Amos Elon cherche dans son nouveau livre simple et brillant à montrer que l'importance religieuse de Jérusalem n'empêche pas la ville d'être imprégnée d'une vie politique et sociale unique. C'est ce qui explique "quatre mille ans d'histoire, les guerres innombrables, ... vingt sièges ruineux, deux intervalles de désolation totale, dix-huit reconstructions, et au moins onze transitions d'une religion à une autre." S'il y a un thème unique dans ce compte-rendu sur la «plus grande petite ville du monde», c'est la relation intense et difficile entre le divin et le terre-à-terre, et la joute entre les actions les plus hautes et les actions les plus barbares de l'humanité.
Elon excelle particulièrement à montrer comment, dès le début, les particularités religieuses spéciales de Jérusalem en font une anomalie, une ville située ni sur mer, ni sur rivière, non pas sur une route de commerce, et non pas è l'emplacement d'une forteresse naturelle, et non pas à proximité de bons pâturages ou de ressources minérales . La seule chose qu'elle ait en abondance ce sont ses lieux saints.
Les caractéristiques religieuses définissent les qualités, grandes et insignifiantes, qui rendent la ville unique. Contenant les monuments les plus saints du judaïsme et du christianisme, et non des moindres s'agissant des monuments de l'islam, Jérusalem a peut-être la présence la plus élevée par habitant de fonctionnaires religieux, et de même, avance comme hypothèse Elon, elle a également le plus grand nombre d' «excentriques, de cinglés, et monomaniaques». Histoire et politique sont remplies de bizarreries, pour ne citer qu'une seule, il s'avère que le maître d 'un restaurant géré par l'église catholique est par la loi un monseigneur ayant le droit de voyager avec un passeport diplomatique.
Alors que Jérusalem aux multiples miroirs se lit comme un roman d'amour, surtout quand Elon décrit ses qualités physiques, il dénigre sévèrement l'esprit du lieu, voulant le libérer de l'emprise religieuse. "Jérusalem est une ville trop aimée pourtant jamais tout à fait à bon escient», observe-t-il. "Là où il y a tellement de mémoire destructrice, un oubli peut être s'impose."
En tant que résident de Jérusalem, l'auteur n'est que trop conscient de l'impasse qui domine la vie politique, avec les Juifs et également les Arabes voulant le contrôle de la ville. L'amertume et l'inflexibilité de cette impasse rendent Elon désespéré, il n'a aucun plan à offrir, pas de politique de faucon.
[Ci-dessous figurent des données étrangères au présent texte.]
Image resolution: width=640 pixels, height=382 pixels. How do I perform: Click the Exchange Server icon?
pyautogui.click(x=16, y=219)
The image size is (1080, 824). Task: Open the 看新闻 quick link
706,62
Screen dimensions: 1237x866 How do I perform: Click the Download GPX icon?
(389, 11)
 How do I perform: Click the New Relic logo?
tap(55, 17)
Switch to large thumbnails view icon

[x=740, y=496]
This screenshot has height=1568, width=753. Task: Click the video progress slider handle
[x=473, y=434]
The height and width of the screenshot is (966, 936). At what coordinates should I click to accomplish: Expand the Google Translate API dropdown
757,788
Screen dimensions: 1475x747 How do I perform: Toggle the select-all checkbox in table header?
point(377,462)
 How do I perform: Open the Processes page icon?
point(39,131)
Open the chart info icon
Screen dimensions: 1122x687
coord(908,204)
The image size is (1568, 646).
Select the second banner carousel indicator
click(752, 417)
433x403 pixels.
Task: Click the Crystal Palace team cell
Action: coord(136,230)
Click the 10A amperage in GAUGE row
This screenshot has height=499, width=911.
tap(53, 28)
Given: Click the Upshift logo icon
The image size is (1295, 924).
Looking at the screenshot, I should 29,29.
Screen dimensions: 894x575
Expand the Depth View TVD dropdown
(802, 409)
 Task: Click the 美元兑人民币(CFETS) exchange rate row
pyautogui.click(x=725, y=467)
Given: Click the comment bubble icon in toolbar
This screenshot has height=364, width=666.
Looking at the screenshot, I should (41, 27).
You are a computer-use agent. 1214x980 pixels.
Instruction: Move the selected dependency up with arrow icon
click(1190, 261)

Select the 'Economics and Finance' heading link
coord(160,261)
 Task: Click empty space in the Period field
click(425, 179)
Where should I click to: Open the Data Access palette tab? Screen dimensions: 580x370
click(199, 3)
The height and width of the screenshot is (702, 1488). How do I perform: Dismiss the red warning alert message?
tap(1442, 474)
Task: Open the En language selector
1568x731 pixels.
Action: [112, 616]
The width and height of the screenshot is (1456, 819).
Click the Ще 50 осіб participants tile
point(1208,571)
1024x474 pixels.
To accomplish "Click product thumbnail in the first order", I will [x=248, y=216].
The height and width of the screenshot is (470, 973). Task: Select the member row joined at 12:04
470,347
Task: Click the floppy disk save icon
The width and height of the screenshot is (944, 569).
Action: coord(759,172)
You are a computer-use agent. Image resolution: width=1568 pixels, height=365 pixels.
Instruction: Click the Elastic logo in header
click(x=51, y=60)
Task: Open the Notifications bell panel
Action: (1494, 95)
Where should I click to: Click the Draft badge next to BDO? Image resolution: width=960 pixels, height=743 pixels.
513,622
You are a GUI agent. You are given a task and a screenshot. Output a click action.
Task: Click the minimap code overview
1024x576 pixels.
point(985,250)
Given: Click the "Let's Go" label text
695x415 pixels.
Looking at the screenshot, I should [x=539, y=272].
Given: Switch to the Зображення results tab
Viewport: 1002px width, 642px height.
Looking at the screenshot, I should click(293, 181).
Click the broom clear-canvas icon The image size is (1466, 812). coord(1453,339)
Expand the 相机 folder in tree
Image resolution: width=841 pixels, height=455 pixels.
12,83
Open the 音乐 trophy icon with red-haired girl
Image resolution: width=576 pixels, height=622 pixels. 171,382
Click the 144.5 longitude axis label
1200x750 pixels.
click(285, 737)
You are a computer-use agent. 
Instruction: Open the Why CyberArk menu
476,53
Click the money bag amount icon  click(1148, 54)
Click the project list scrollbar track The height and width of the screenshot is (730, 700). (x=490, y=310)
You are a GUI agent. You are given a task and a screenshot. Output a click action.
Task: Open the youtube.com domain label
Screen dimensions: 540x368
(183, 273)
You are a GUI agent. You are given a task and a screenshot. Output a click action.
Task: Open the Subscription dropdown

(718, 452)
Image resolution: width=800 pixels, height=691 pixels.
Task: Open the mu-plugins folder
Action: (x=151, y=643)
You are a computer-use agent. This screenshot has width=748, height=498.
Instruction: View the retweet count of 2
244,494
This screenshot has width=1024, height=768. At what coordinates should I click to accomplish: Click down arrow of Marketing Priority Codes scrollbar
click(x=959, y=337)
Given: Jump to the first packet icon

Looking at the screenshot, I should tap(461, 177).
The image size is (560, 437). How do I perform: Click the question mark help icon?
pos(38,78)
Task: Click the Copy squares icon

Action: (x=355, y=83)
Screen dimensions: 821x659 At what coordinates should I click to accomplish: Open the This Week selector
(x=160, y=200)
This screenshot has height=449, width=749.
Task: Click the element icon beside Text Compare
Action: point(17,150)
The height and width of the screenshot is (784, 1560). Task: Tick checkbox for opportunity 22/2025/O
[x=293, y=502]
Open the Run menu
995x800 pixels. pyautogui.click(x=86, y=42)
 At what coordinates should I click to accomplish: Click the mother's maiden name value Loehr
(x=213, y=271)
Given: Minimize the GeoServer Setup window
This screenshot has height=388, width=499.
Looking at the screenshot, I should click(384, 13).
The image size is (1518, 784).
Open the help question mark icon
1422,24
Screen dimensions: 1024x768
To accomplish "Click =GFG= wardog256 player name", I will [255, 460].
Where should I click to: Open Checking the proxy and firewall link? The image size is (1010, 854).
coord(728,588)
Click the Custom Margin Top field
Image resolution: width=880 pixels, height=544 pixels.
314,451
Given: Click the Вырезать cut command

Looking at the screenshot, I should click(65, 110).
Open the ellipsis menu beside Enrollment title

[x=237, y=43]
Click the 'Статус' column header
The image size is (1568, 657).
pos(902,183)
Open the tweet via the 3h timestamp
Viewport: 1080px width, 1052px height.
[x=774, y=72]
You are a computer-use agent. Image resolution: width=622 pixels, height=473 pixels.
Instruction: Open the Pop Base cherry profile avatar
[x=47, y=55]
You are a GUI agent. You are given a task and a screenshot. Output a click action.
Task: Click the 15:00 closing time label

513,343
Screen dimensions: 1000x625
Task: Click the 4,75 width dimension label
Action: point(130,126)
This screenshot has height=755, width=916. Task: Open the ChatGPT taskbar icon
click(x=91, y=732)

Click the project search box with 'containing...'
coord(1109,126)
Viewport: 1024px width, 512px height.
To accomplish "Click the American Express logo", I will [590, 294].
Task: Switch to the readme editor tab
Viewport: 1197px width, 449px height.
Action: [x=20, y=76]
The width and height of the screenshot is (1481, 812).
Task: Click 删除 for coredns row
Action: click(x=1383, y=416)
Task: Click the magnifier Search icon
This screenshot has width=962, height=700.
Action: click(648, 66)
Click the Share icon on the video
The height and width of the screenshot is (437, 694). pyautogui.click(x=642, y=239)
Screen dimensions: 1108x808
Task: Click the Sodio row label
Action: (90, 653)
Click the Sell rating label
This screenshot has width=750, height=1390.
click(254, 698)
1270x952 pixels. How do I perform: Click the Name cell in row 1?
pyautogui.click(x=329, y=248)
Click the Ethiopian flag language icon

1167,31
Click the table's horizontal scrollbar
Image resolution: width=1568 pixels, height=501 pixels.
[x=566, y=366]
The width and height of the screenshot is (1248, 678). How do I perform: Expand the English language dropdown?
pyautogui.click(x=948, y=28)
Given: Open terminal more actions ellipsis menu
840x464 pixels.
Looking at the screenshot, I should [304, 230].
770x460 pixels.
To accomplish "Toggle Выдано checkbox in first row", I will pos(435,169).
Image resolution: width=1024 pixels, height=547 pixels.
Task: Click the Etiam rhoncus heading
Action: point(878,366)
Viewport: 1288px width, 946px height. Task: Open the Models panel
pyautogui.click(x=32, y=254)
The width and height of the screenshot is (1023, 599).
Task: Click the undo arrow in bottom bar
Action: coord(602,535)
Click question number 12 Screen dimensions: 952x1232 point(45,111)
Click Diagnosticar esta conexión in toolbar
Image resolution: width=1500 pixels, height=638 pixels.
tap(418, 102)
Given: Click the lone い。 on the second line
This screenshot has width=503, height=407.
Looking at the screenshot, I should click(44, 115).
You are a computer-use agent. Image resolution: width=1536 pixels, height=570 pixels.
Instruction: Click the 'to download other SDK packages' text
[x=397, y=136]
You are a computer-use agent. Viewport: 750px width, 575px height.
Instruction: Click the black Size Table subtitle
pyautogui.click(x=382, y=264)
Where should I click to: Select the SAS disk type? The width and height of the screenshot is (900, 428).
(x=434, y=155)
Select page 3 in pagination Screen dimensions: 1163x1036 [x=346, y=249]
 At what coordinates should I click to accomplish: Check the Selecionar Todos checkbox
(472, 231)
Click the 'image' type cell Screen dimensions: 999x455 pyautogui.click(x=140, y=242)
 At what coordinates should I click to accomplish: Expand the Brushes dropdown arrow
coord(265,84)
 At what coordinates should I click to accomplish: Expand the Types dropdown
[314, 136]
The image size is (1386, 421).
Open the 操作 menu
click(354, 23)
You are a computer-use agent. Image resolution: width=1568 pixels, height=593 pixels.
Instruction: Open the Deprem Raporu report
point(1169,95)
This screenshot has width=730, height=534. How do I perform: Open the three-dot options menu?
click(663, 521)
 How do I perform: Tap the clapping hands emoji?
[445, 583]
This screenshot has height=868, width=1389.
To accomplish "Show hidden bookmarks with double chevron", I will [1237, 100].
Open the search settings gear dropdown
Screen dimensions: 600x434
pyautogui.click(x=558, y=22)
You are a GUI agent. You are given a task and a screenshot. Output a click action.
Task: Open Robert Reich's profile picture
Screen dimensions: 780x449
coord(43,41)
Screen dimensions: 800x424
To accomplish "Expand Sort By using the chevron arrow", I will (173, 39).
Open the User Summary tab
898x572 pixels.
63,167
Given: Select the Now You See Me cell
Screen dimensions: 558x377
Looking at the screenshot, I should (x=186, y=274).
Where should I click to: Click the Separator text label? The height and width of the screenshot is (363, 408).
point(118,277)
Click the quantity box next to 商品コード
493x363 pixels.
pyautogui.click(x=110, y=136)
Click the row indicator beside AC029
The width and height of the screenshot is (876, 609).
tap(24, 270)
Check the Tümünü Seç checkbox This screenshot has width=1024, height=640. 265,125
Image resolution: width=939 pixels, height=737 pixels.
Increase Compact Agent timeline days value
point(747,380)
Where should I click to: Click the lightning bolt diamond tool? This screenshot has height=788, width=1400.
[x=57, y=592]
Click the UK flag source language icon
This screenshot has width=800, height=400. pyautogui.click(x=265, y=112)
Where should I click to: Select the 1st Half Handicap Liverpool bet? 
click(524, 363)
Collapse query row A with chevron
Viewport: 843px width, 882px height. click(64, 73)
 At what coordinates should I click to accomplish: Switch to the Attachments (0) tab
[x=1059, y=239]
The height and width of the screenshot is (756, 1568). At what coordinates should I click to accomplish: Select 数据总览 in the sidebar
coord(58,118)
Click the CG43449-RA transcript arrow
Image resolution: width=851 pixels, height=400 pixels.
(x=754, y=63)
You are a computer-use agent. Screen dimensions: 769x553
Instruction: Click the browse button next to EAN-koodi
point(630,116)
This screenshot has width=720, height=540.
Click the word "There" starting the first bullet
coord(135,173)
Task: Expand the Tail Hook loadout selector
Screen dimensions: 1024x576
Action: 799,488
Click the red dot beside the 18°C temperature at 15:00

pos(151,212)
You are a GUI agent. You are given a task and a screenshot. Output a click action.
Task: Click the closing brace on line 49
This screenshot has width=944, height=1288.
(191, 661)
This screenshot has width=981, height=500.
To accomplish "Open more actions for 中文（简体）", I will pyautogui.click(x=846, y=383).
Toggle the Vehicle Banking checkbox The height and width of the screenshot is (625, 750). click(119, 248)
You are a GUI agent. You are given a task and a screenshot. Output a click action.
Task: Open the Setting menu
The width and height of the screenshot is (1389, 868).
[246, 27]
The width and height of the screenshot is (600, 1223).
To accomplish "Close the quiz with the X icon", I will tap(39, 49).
Le livre a deux problèmes principaux. Le moins grave a à voir avec l'ignorance de l'Islam; Elon essaie courageusement de donner à cette religion sa raison d'être dans l'histoire de Jérusalem, mais les lacunes dans ses connaissances sont apparentes. Son affirmation, «Dans l'islam, le prophète est souverain» passe complètement à côté du point de vue de l'islam (le prophète est un homme, les lois de Dieu sont souveraines); sa référence aux soufis, bédouins, et Tsiganes comme «sectes musulmanes», suggère la nécessité d'une initiation élémentaire à l'islam.
Deuxièmement, Elon ne peut résister à des attaques gratuites contre ses compatriotes israéliens, en particulier ceux qui versent dans la piété. Dans des passages qui rappellent l'antisémitisme chrétien, il décrit les Juifs ultra-orthodoxes comme «lisant eux-mêmes en aveugles dans des pièces obscures et humides" et martelant les mots de leurs textes si fort», qu'ils sont depuis longtemps tombés en poussière." Dans une référence particulièrement odieuse, Elon compare le discours prononcé par un membre du parlement israélien à «l'agitateur dans le Dictateur de Chaplin», une manière un peu indirecte de comparer l'homme à Hitler. Pas plus qu'Elon ne peut résister à lancer des choses désagréables sur son gouvernement. Sa déclaration selon laquelle Israël «s'est souvent senti en sécurité au prix d'un sentiment d'insécurité ressenti par ses voisins» est difficile à concilier avec les actions d'un gouvernement menacé en permanence par ses voisins.
Ces lacunes mises de côté, Elon a écrit une biographie instructive qui mérite de figurer dans le rayon à livres de voyages de la bibliothèque. Son audience principale sera les nombreux visiteurs à Jérusalem. En bref, c'est précisément le genre de compte-rendu que l'on espère trouver en librairie après être arrivé à l'hôtel à Jérusalem.